Chapitre Saint-Cerneuf de Billom. XIIIe-XVIIIe siècles. 12 G 5, folio8 .


« Nos officialis Claromontis per presentes literras notum facimus universis quod cum gravis querela ad nos pervenerit que pro parte venerabilium virorum dominorum decani et capituli ecclesie collegiate sancti Sireney Biliomi que nuper quemdam officialem domini nostri Claromontis episcopi ceperint arrestaverint violente et rapuerint Johanne Guy de facto in carrera publica que tendit de lestazo ad ecclesiam predictam et specialiter ante operatorium dicti Johannis Guy ducendo ipsum violenter … »

(traduction Thomas Aréal)

 

   Il s'agit de la rue de l'Étezon à Billom, rue qui remonte des quais de l'Angaud jusqu'à l'église collégiale Saint-Cerneuf. Le doyen et le chapitre de cette église se plaignent ici de l'arrestation d'un homme en pleine rue par un officier de l'évêque de Clermont, seigneur de Billom, alors qu'il se rendait dans un lieu sacré, ce qui viole les droits du chapitre. Le terme d’« Étezon » est une francisation de l’occitan « estazos », connu en ancien auvergnat, le plus souvent dans le sens de « petit local artisanal et/ou commercial ».

 


L'usage de la rue


   En évoquant la rue, l’idée première est bien entendu la voie de circulation. Il s’agit d’emprunter cet axe plus ou moins large et sinueux pour se rendre d’un endroit à un autre. Nous avons vu que la largeur et le tracé des rues sont très divers, offrant un décor allant de la ruelle encombrée, tortueuse, plutôt sombre à des tracés plus rectilignes et clairs.

   La rue est aussi un lieu d’échanges commerciaux. Les ballots de marchandises jonchent les voies, les échoppes et étals encadrent les rues, sans omettre les marchés qui débordent souvent des places marchandes pour envahir les rues. Les maisons d’habitation sont, elles aussi, situées le long de ces « charreira » ou « via ». La rue est donc à la fois un espace de voisinage, d’habitation, d’échanges, de travail et de sociabilité.

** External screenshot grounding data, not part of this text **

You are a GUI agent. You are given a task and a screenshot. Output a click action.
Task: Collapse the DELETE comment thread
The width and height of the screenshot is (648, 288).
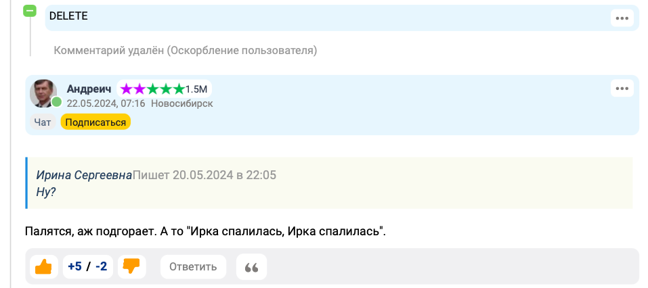tap(30, 11)
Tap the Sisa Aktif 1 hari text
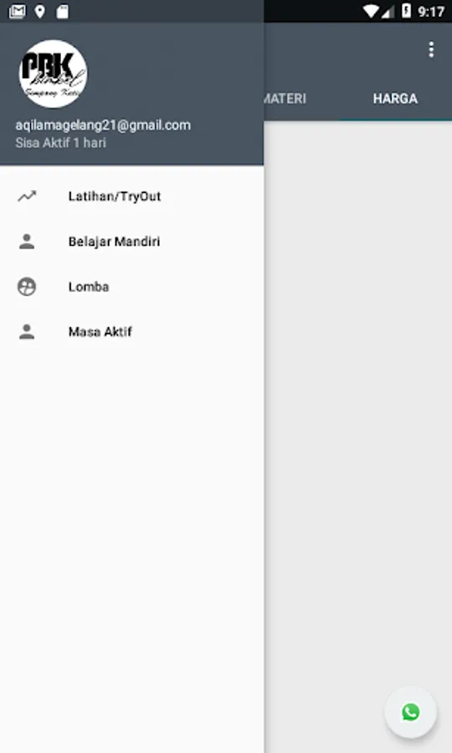Screen dimensions: 452x753 point(60,142)
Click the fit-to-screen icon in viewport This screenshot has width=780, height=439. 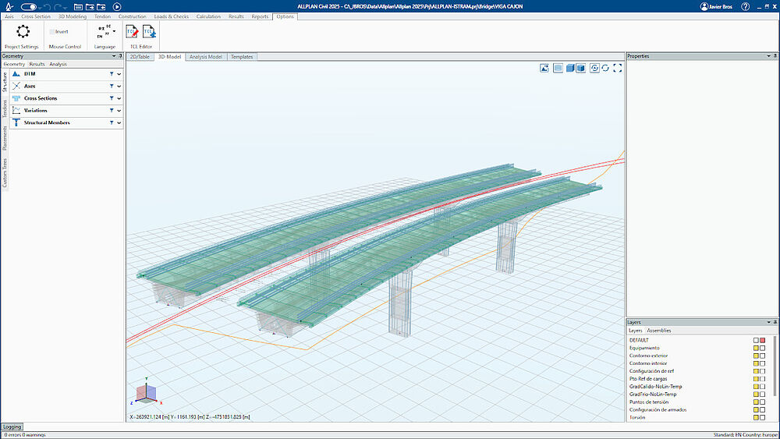618,68
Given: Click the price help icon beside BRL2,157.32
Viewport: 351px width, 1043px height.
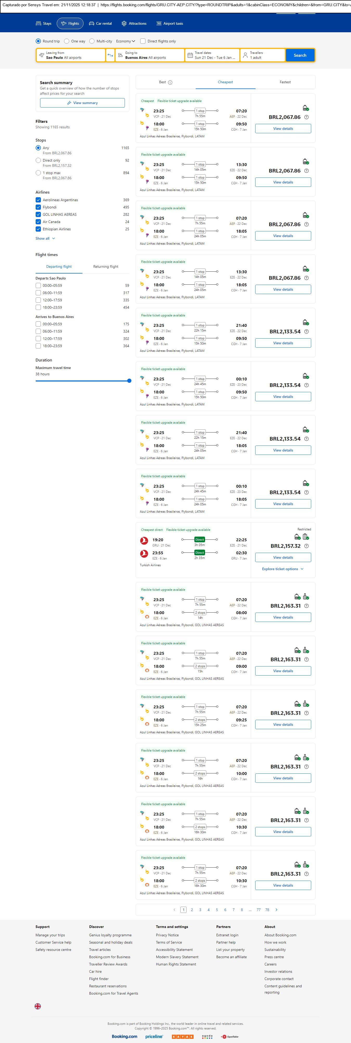Looking at the screenshot, I should coord(306,546).
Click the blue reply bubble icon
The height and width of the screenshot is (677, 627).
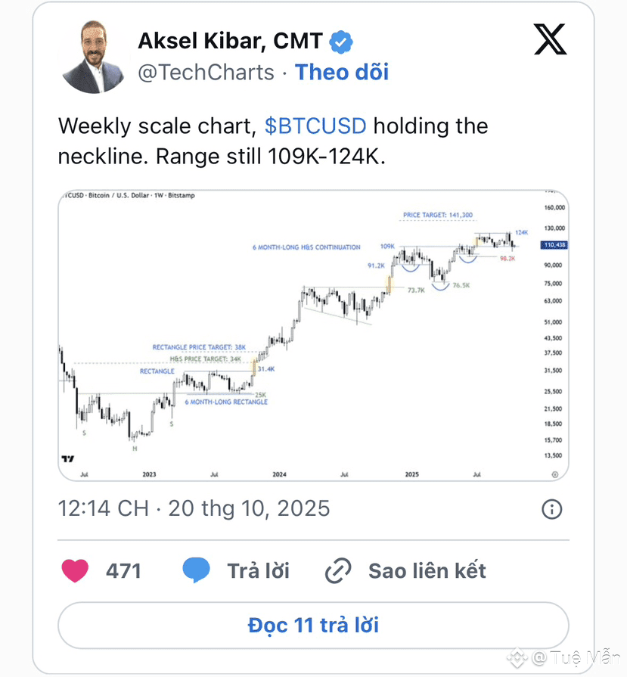point(196,570)
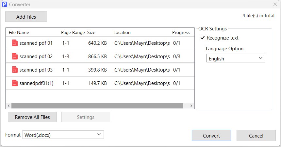Viewport: 281px width, 147px height.
Task: Click Cancel to dismiss the converter
Action: tap(256, 136)
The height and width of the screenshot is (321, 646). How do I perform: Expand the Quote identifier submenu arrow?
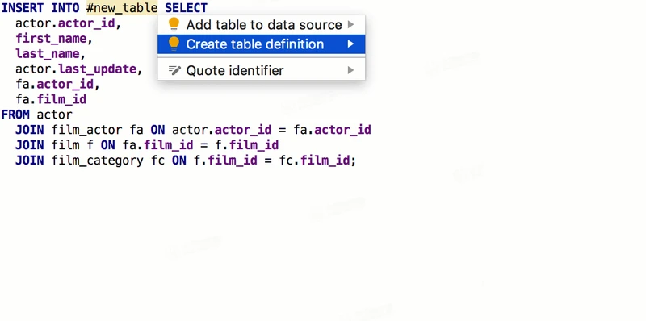tap(350, 70)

   En raison de cette circulation et de ces usages plus que variés, la rue est aussi un dépotoir, où les conditions d’hygiène sont déplorables. En effet, le passage (voire l’élevage) de bétail, les travaux des bouchers ou des teinturiers, la rareté des latrines ainsi que la présence des enceintes font que les règles d’hygiène élémentaires peinent à voir le jour. Cependant, pour chasser l’image d’Épinal d’un Moyen Âge sale et insalubre, il convient de noter que les pouvoirs publics tentent d’appliquer des mesures pour remédier à ce problème. Ainsi, les routes sont pavées et des dépotoirs (ou « merdanson » à Montferrand) sont mis en place pour servir d’égout ou de décharge. Ce nom de « merdanson » est très utilisé dans la partie méridionale de la France pour désigner un ruisseau servant d'égout et qui charrie des déchets.

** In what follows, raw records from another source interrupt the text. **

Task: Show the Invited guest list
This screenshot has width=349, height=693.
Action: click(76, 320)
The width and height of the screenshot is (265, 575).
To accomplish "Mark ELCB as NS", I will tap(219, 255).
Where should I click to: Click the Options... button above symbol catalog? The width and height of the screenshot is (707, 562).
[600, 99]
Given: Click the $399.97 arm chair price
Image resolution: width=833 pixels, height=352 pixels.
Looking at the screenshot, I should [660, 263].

   Une occasion particulière peut aussi être l’occasion de mettre la rue dans son plus bel apparat. La fête de la Vierge le 8 septembre donne lieu, chaque année, à des festivités où l’on décore les rues avec des tentures pour le passage de la statue de Notre-Dame. Ainsi, en 1284, les consuls de Montferrand mentionnent dans leurs dépenses les frais engendrés pour nettoyer la place du marché et l’herbe à l’occasion de fêtes de Notre-Dame. Au cours de ces mêmes festivités, on dresse des tentures au-dessus du « chami ». (« Item XII s[ols] que agront lhi ome que cobriront lo chami de l'Espital lo jorn de la festa Nostra Dona de setembre » : « 12 sous qu’auront les hommes qui couvriront le chemin de l’hôpital le jour de la fête Notre-Dame de septembre »). Les comptes témoignent aussi de la dépense de 12 sous pour l’ornement de la place du marché.


3 E 113 Dep II CC 156, folio 29 verso (jpg - 4621 Ko)

Comptes de Montferrand de l'année 1284–1285. 3 E 113 Dep II CC 156, folio 29 verso.


 

 

Bibliographie :

- L'historien en quête d'espaces, sous la direction de Jean-Luc Fray et Céline Pérol, Clermont-Ferrand : Presses universitaires Blaise Pascal, 2004, XXX p.

- Grélois (Emmanuel), Saudan (Marie), Chartes et documents de l’Église de Clermont antérieurs au XIIe siècle, lieu d’édition: CNRS éditions, 2015, XXX p.

- Grélois (Emmanuel), L’emprise de l’Église sur l’espace d’une cité et ses environs : Clermont au XIIIe siècle, thèse de doctorat, Université de Paris-1 Panthéon-Sorbonne, 2003.